McNicholas Bairbre Aine, Bell Marcia
Department of Nephrology, Merlin Park Hospital, Galway, Ireland.
BMJ Case Rep. 2010 Dec 1;2010:bcr0920092262. doi: 10.1136/bcr.09.2009.2262.
A 36-year-old gentleman presented with 6 months of poor energy, tingling in fingers and weight loss with a change in bowel habit. He appeared cachectic and had clubbing, demineralisation of teeth, pectus carinatus, kyphosis, spinal tenderness, proximal muscle weakness and generalised muscle atrophy. Chvostek's and Trosseau's signs were positive. His haemoglobin (Hb) was 8.7 g/dl, MCV 64.7 fl with low iron. Calcium corrected was 1.30 nmol/l, parathyroid hormone 440.4 ng/l, vitamin D <12.5 nmol/l; INR was 2.7 with coagulation inhibitor studies negative. Radiographs of spine and pelvis commented on osteopenia with thoracic kyphosis and mild anterior wedging of thoracic vertebrae. Antitissue transglutaminase was 145 U/ml, and antiendomysial antibodies were positive. An oesophagogastroduodenoscopy was consistent with coeliac disease. A diagnosis of osteomalacia and coagulopathy secondary to coeliac disease was made. The hypocalcaemia was treated with calcium gluconate infusions with symptomatic relief. Coagulopathy was treated with vitamin K intravenously with normalisation of INR. Following treatment with coeliac diet, calcium slowly normalised.

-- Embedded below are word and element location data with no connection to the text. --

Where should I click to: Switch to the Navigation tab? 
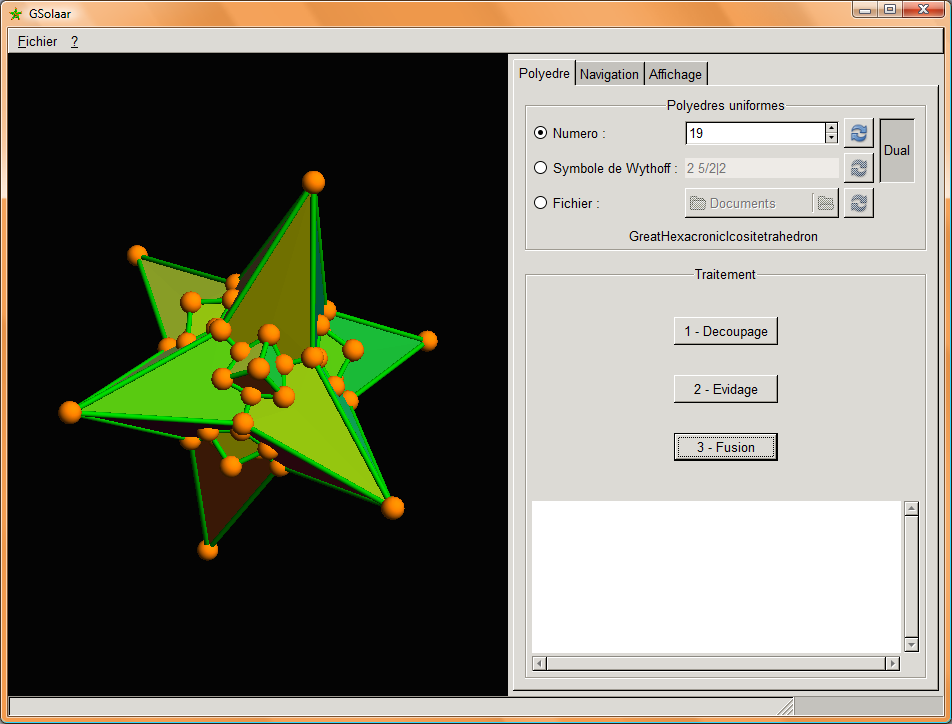(x=609, y=74)
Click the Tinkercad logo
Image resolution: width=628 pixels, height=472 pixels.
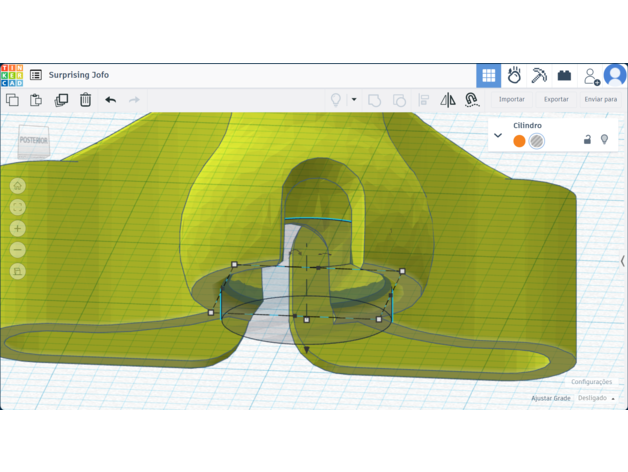12,75
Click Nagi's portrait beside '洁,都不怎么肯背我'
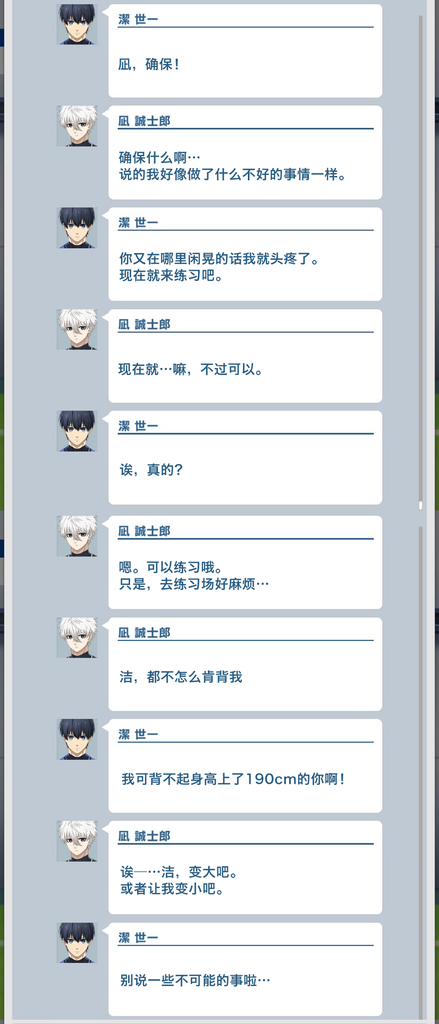Image resolution: width=439 pixels, height=1024 pixels. click(77, 638)
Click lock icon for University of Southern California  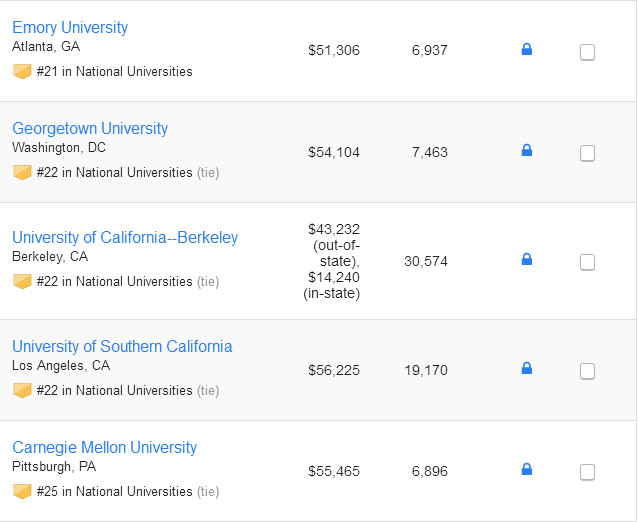coord(527,369)
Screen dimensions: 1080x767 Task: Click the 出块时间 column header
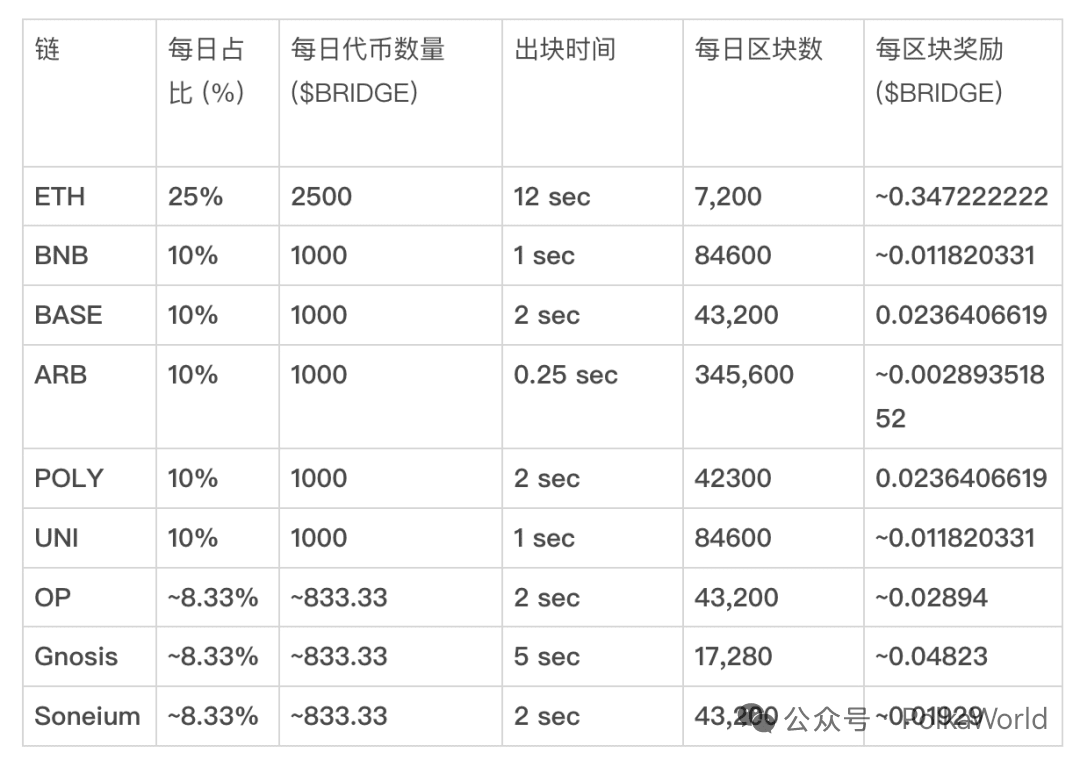565,49
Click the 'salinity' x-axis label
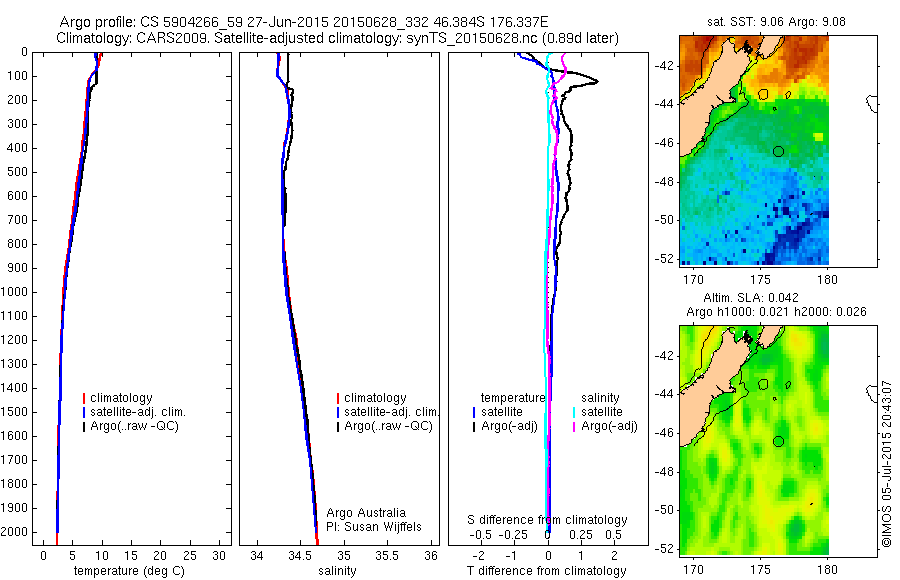Viewport: 900px width, 580px height. tap(337, 571)
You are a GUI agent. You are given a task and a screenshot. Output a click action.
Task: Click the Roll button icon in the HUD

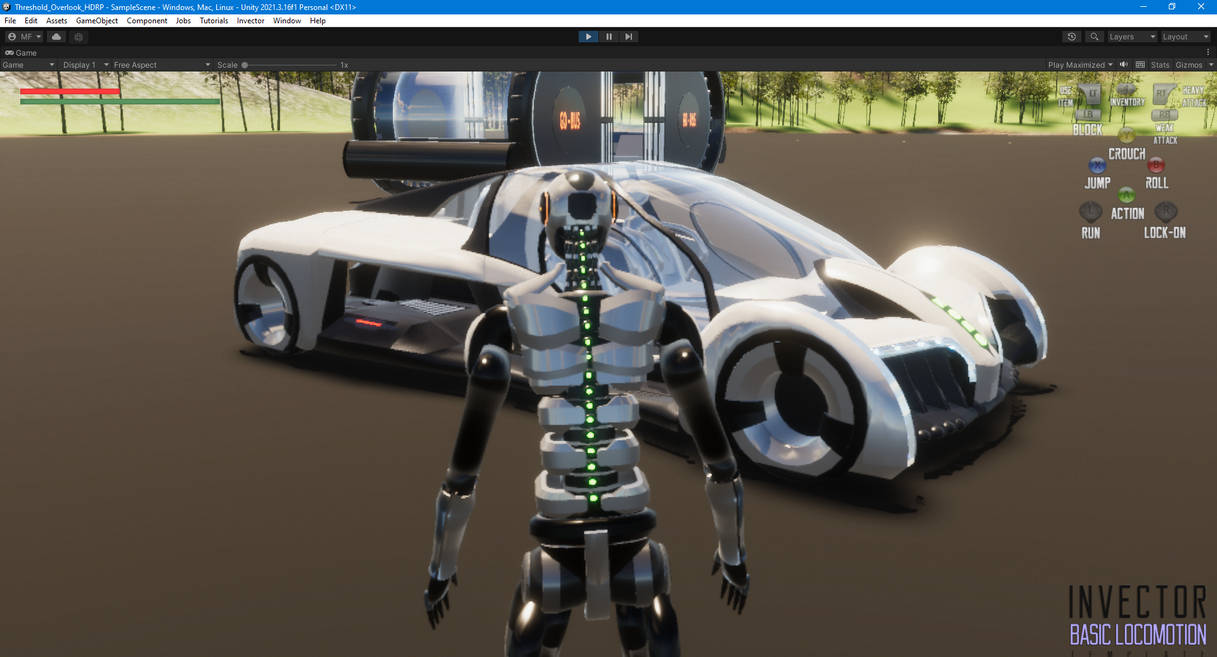click(1156, 166)
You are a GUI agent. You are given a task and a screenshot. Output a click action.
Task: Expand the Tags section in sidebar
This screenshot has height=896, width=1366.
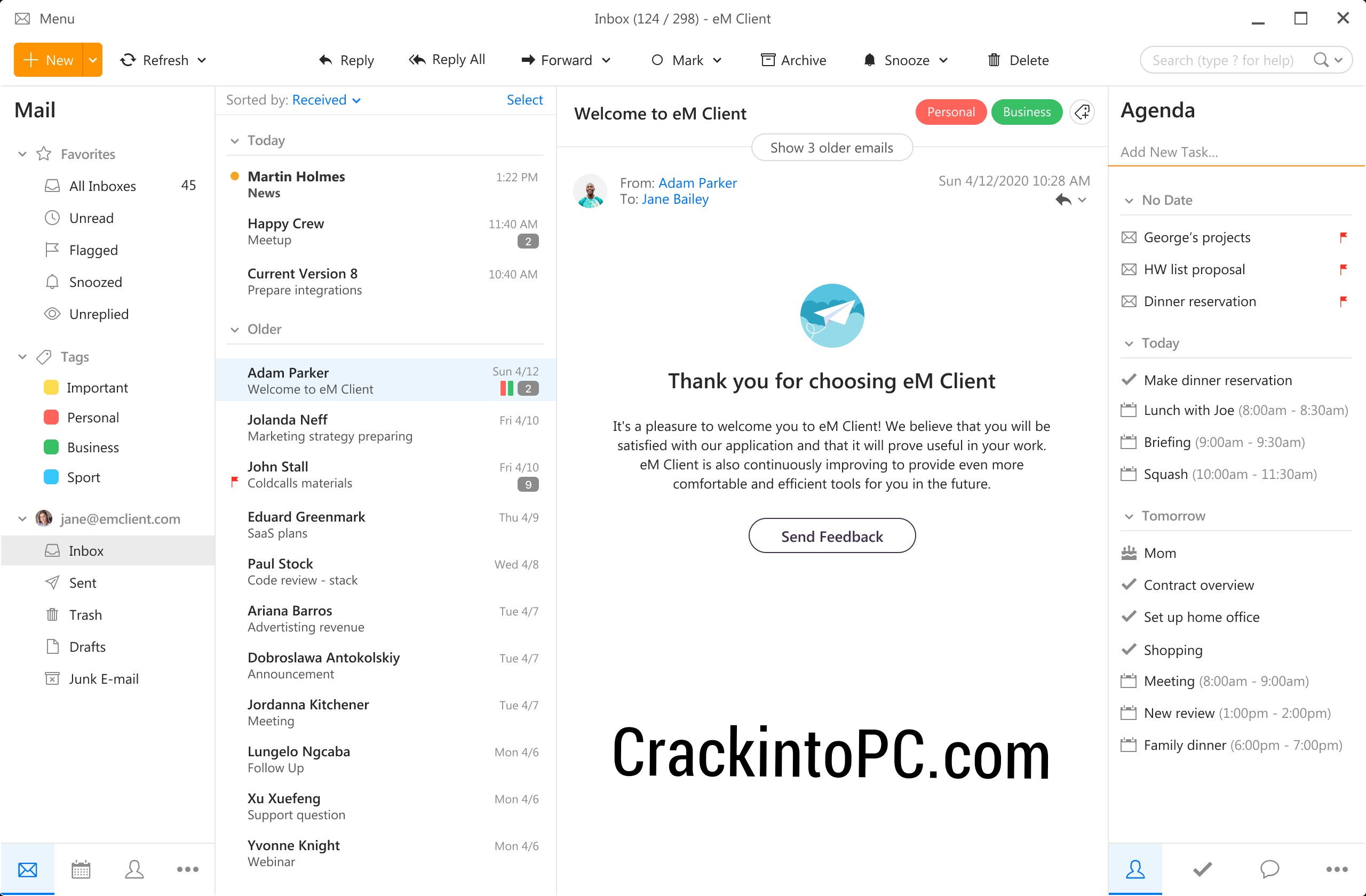pyautogui.click(x=22, y=357)
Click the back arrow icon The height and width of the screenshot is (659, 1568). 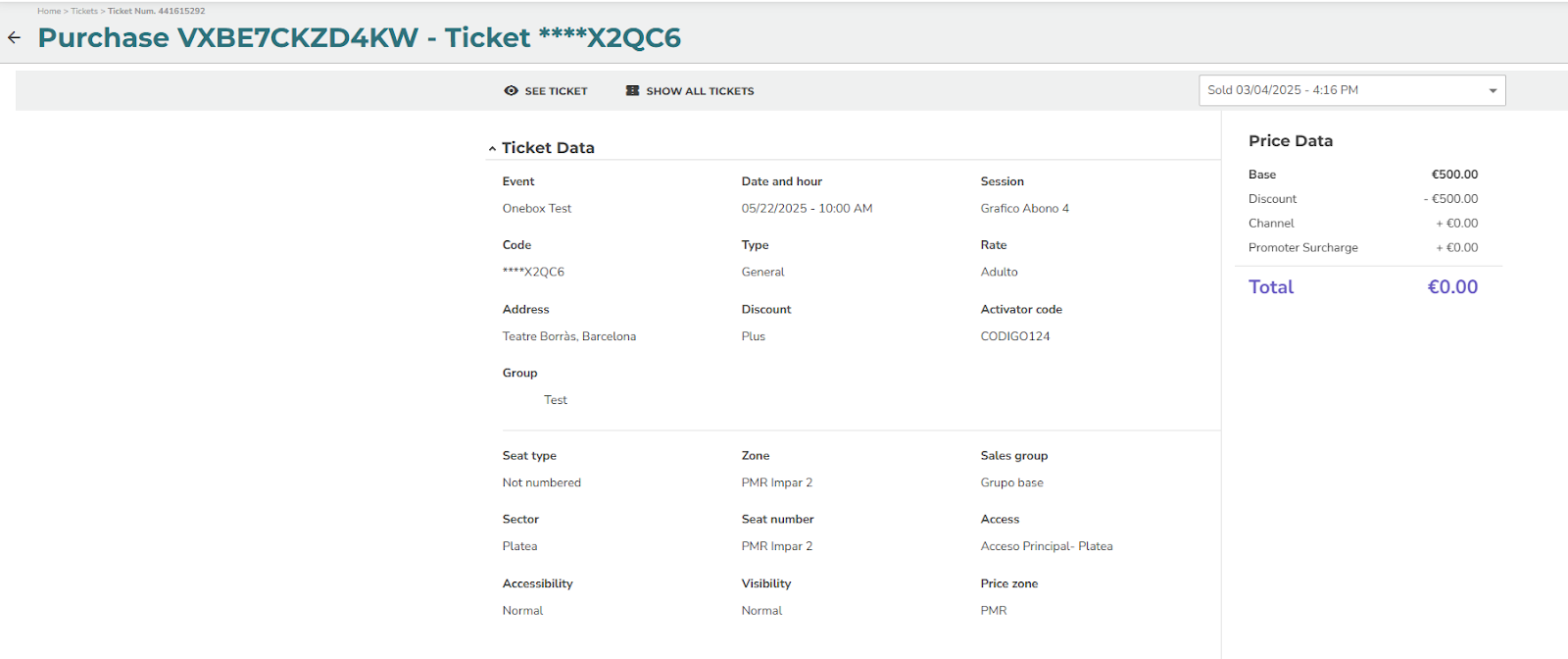(x=14, y=37)

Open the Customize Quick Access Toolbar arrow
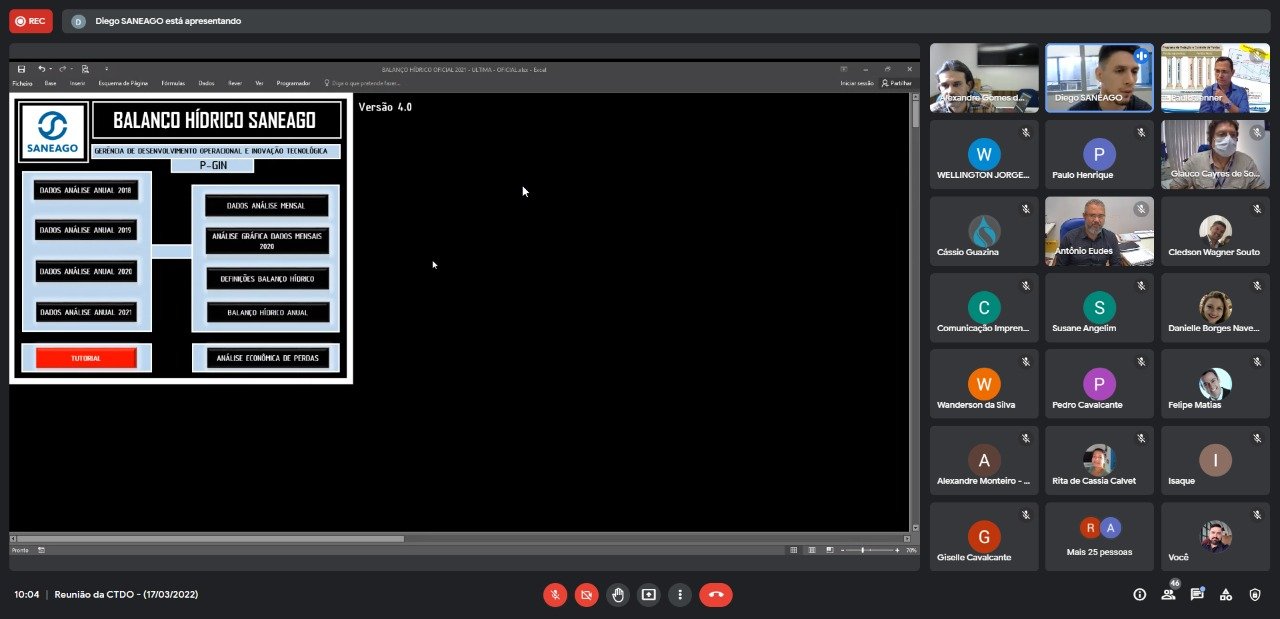click(x=106, y=69)
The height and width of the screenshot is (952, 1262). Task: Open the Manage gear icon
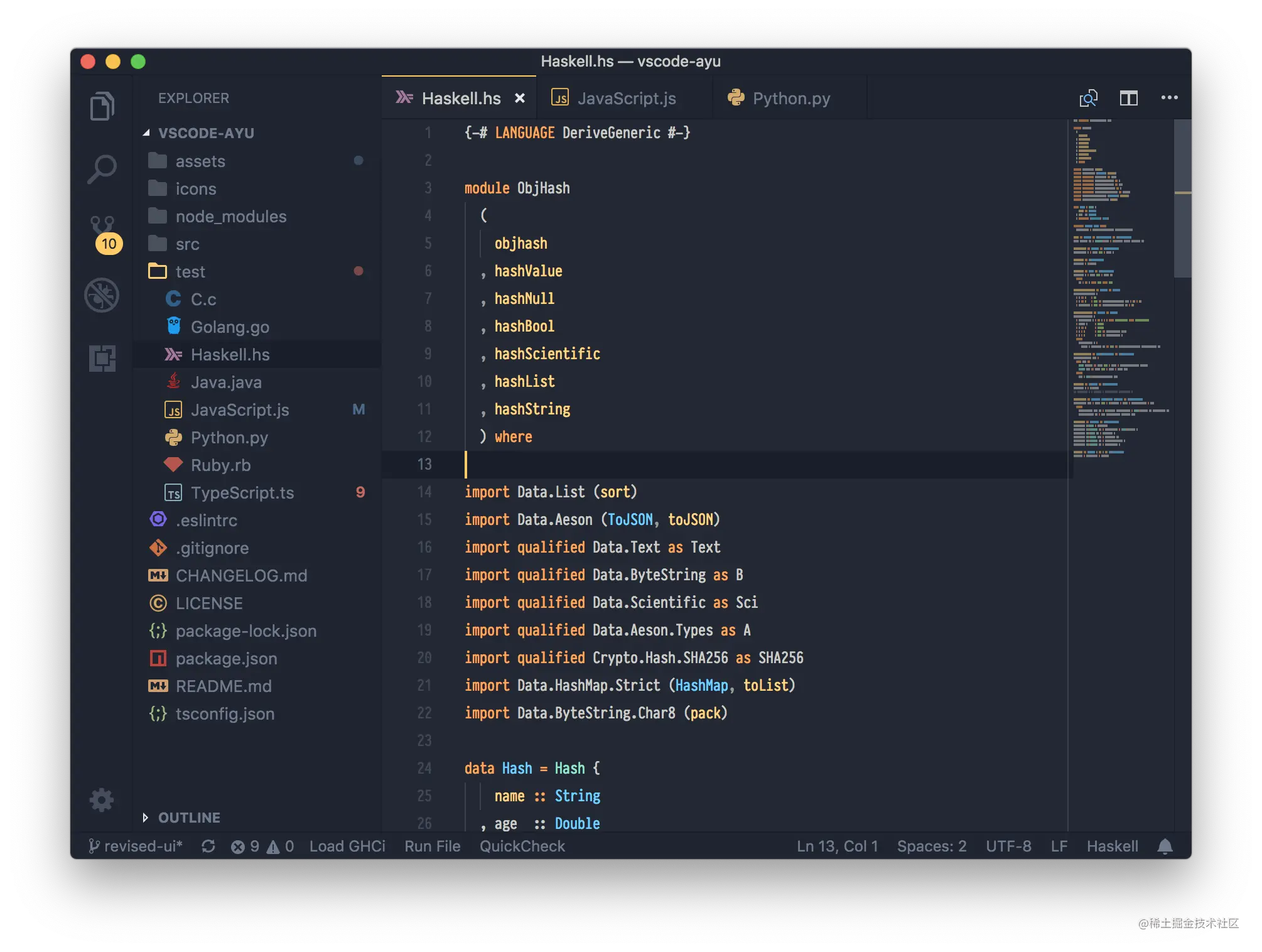click(x=102, y=800)
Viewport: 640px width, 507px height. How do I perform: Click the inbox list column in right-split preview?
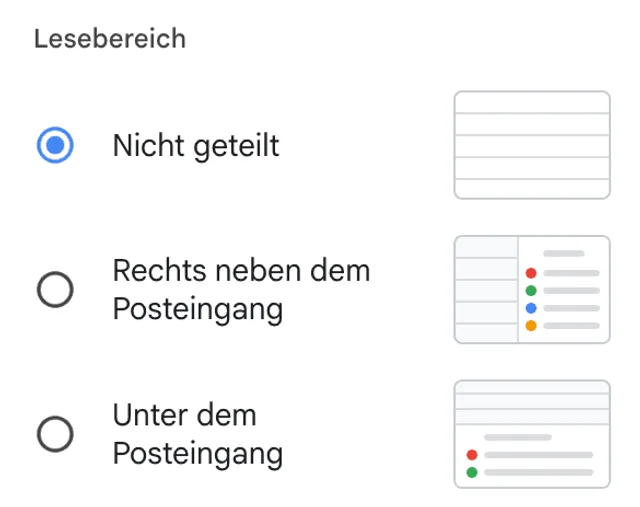[x=486, y=290]
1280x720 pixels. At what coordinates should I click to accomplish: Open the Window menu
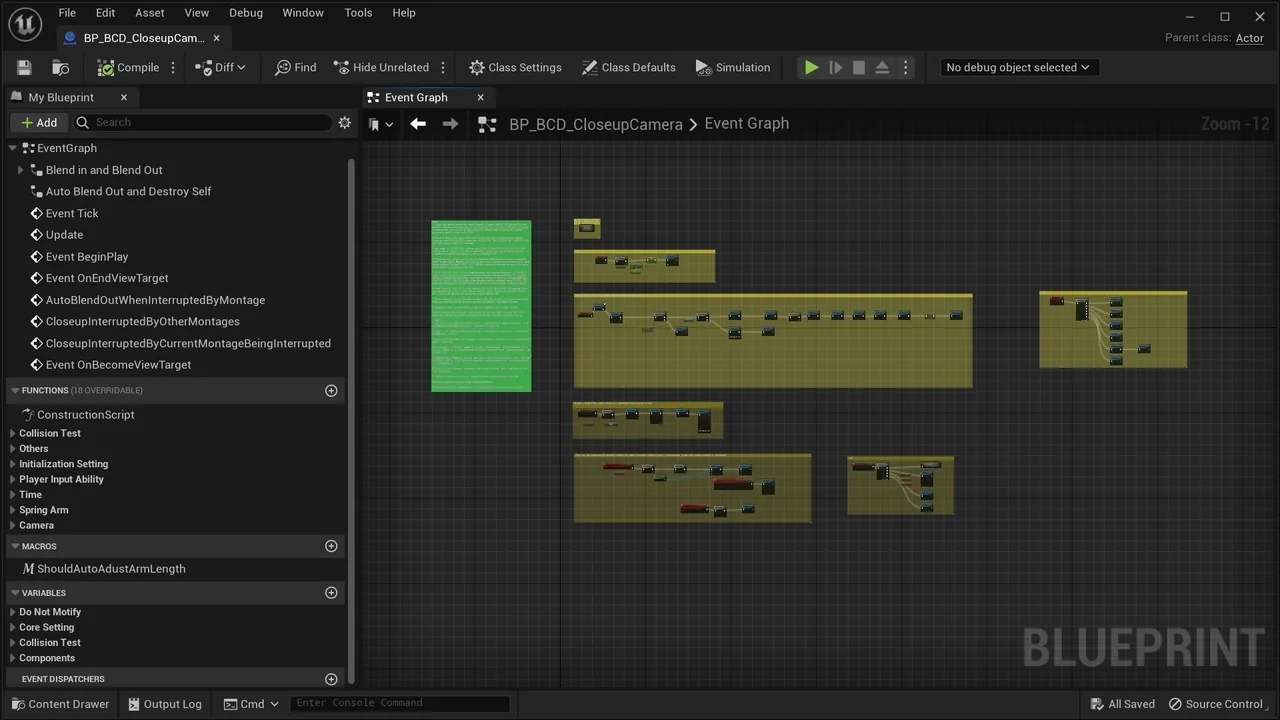302,13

一名36岁男性患者,6个月来一直感到精力不足、手指刺痛、体重减轻且排便习惯改变。他看起来消瘦,有杵状指、牙齿脱矿、鸡胸、脊柱后凸、脊柱压痛、近端肌无力和全身肌肉萎缩。Chvostek征和Trousseau征呈阳性。他的血红蛋白(Hb)为8.7 g/dl,平均红细胞体积(MCV)为64.7 fl,铁含量低。校正后的钙为1.30 nmol/l,甲状旁腺激素为440.4 ng/l,维生素D<12.5 nmol/l;国际标准化比值(INR)为2.7,凝血抑制剂研究结果为阴性。脊柱和骨盆的X线片显示有骨质减少,伴有胸椎后凸和胸椎轻度前缘楔形改变。抗组织转谷氨酰胺酶为145 U/ml,抗肌内膜抗体呈阳性。食管胃十二指肠镜检查结果符合乳糜泻。诊断为乳糜泻继发骨软化症和凝血病。低钙血症通过静脉输注葡萄糖酸钙治疗,症状得到缓解。凝血病通过静脉注射维生素K治疗,INR恢复正常。采用乳糜泻饮食治疗后,血钙逐渐恢复正常。